_INSTRUCTIONS:_
A. Return the passage of the forum thread on WRT1900ACV1 reboots from "Im also not" up to and including "(kernel 3.x) ?", copied word for word.
B. List every kernel configuration option name starting with CONFIG_ that appears in the forum thread on WRT1900ACV1 reboots.

_ARTICLE:_
((
[Solved] WRT1900ACV1 reboots: kernel 4.9

This are bad news :-/
But yeah PJ4B custom design cpu.
and those fixed are for cortex a9.
No one knows exactly on which design this cpu is based.
Could also be cortex a8. Only marvell knows for sure.

isn't this memory corruption issue in mwlwifi there since the beginning, atleast at seems.
Yes the commit fixed some issue that was introduced lately.
Im also not quite sure if the problem really is the mwlwifi driver, cause other devices doesnt suffer from this issue? Maybe more likely an mwlwifi firmware bug?

Could be many things. even a bad batch of power supplies x)

There is still the gcc patch left to try.

but stock firmware is stable yes?

//edit
i downloaded the source from linksys. (kernel 3.x) ?
In their config is following set:
CONFIG_SHEEVA_ERRATA_ARM_CPU_6124=y
CONFIG_SHEEVA_ERRATA_ARM_CPU_PMU_RESET=y

where is this 6124 errata fix gone in 4.x? is it now combined with 4742?
And there is also 4611
https://lists.infradead.org/pipermail/linux-arm-kernel/2013-May/171475.html

and for wrt1200 it is
CONFIG_PJ4B_ERRATA_4742
CONFIG_ARM_ERRATA_720789
No pl310 erratas checked.
))
_EXTRACTED RECORDS:_
((
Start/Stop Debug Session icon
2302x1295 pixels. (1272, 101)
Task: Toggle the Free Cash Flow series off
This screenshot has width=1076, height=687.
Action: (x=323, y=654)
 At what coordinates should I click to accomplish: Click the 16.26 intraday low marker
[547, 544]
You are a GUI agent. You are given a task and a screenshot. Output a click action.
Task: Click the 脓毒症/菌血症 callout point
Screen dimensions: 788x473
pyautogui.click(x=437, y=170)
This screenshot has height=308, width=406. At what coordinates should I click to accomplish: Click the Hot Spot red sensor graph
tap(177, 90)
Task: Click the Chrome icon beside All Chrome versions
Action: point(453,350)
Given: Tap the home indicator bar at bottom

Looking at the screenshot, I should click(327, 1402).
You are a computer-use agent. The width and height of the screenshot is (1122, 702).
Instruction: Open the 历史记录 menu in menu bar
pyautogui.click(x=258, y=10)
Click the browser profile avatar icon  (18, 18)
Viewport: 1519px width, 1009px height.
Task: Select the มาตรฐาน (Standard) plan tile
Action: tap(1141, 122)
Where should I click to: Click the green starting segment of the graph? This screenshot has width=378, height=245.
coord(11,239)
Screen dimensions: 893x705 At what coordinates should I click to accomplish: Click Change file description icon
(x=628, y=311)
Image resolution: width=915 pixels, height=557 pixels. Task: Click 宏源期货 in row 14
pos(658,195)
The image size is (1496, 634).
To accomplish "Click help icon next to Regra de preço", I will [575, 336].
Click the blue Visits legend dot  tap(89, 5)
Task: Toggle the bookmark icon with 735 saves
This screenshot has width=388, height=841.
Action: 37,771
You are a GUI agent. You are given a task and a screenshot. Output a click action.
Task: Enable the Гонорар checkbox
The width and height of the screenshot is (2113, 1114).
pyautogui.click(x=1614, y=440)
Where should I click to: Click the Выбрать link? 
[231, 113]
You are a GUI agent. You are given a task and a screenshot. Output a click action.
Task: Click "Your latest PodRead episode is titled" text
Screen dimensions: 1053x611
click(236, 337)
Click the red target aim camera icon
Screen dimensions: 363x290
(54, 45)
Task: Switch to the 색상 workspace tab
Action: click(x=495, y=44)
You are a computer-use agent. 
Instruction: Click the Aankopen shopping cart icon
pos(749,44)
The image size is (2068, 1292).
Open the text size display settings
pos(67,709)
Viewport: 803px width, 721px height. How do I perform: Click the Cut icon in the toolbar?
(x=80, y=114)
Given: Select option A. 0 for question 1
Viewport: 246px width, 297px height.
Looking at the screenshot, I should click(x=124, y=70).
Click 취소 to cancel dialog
))
_ANSWERS TO THE EXERCISE:_
A.
Im also not quite sure if the problem really is the mwlwifi driver, cause other devices doesnt suffer from this issue? Maybe more likely an mwlwifi firmware bug?

Could be many things. even a bad batch of power supplies x)

There is still the gcc patch left to try.

but stock firmware is stable yes?

//edit
i downloaded the source from linksys. (kernel 3.x) ?

B.
CONFIG_SHEEVA_ERRATA_ARM_CPU_6124
CONFIG_SHEEVA_ERRATA_ARM_CPU_PMU_RESET
CONFIG_PJ4B_ERRATA_4742
CONFIG_ARM_ERRATA_720789